■ **Materials provided**:
▽

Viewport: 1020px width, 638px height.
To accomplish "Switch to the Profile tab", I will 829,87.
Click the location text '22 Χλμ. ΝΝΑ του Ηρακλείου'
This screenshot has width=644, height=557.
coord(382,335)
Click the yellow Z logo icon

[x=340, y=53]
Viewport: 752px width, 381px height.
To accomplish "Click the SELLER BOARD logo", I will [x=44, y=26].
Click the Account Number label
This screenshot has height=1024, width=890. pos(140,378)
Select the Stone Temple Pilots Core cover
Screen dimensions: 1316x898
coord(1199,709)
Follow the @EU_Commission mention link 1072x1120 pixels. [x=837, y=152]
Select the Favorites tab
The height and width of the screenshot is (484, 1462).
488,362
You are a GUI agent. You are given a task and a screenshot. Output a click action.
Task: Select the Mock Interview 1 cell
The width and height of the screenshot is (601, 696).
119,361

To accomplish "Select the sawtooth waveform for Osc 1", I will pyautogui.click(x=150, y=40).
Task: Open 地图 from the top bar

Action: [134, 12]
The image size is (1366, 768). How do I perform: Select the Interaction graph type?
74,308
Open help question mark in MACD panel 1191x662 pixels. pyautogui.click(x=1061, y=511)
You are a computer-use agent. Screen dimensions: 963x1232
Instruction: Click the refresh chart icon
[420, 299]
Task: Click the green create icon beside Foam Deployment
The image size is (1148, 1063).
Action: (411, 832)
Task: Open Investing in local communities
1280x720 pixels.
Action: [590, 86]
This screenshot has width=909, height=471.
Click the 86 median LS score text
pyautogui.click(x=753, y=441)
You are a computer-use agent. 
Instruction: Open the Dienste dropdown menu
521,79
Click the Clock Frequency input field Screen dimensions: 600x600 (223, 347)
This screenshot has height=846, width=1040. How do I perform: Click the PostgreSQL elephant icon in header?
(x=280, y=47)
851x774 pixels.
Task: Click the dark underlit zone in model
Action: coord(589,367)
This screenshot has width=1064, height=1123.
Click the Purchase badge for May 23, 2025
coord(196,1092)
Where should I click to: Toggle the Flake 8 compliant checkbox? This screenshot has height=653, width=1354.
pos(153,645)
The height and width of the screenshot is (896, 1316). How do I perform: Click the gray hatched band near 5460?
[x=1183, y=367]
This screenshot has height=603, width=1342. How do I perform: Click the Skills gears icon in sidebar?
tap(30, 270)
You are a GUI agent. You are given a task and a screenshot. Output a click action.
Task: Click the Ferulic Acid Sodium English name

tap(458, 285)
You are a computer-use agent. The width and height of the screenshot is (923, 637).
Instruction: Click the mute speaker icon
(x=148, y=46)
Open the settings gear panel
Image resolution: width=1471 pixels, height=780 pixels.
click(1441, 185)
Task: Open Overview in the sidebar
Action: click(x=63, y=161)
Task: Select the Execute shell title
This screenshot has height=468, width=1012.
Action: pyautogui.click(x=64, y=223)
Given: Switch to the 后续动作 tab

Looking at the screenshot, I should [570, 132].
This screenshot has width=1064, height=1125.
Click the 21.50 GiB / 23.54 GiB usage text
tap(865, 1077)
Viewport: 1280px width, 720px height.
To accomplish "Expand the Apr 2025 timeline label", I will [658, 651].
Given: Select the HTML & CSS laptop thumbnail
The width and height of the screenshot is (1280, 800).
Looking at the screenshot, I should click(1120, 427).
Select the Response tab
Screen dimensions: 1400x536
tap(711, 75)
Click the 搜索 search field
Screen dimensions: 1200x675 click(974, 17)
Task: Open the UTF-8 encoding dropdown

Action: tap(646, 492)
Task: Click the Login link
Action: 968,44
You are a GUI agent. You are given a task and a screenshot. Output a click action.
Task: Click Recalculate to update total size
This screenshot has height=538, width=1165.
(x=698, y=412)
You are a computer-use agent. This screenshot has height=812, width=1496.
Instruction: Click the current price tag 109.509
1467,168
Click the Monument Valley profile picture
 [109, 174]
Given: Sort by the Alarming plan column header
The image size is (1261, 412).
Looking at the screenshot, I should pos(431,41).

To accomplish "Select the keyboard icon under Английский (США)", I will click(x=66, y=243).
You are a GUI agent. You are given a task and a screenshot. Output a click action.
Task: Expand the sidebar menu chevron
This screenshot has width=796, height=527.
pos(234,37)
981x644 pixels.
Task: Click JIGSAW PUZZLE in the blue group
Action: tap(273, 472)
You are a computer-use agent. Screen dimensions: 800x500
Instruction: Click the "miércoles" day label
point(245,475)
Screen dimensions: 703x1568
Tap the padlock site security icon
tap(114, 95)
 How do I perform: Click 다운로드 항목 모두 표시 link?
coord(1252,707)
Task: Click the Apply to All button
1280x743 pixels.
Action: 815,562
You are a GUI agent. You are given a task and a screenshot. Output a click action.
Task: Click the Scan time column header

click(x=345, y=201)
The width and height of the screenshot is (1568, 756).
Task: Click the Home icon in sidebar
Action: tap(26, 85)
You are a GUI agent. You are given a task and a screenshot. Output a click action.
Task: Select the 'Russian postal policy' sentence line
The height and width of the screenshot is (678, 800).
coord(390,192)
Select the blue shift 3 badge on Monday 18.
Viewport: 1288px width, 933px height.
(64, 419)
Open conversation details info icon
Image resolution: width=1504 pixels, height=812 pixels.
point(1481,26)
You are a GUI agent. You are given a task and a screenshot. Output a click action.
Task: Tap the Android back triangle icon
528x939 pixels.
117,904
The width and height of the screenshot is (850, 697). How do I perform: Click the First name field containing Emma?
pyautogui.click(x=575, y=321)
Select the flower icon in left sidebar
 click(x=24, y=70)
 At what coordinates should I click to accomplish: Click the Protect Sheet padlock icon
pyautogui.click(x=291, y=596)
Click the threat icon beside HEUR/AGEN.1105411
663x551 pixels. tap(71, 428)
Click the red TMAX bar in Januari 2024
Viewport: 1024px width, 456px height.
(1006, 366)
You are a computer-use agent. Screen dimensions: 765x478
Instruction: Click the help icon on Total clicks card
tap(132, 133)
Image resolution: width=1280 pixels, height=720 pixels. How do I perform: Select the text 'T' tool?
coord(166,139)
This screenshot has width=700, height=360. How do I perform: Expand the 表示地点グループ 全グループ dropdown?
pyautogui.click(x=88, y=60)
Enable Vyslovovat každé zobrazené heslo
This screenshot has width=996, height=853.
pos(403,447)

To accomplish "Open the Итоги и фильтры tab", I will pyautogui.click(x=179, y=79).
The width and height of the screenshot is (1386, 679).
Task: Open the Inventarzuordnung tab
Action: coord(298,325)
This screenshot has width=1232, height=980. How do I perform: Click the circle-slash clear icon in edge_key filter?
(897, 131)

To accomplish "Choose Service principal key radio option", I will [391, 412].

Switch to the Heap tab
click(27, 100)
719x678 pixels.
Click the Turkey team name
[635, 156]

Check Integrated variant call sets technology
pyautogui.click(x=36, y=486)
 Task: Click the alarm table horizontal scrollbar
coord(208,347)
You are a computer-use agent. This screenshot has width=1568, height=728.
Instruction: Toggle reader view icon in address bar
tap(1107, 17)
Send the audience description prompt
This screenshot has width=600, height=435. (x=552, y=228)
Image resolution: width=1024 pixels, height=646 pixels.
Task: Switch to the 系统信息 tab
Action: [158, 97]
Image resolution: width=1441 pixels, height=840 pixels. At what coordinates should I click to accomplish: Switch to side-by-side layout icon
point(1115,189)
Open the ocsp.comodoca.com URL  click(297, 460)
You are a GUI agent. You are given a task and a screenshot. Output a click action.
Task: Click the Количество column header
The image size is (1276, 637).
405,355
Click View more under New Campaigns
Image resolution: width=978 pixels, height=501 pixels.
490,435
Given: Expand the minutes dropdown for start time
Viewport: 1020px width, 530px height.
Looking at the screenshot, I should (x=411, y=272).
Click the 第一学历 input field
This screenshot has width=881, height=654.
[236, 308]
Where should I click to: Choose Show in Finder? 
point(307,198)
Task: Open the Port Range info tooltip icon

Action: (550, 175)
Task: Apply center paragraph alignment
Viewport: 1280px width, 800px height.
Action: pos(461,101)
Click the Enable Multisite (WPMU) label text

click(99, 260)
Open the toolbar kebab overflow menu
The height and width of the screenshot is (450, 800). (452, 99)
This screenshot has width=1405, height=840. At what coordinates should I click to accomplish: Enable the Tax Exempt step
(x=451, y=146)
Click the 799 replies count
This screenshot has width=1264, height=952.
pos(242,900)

△

Please filter the listing down to lines that include the word "panel".

■ **Answer space**:
Open help question mark in MACD panel 1191x662 pixels. pyautogui.click(x=1061, y=511)
Open the settings gear panel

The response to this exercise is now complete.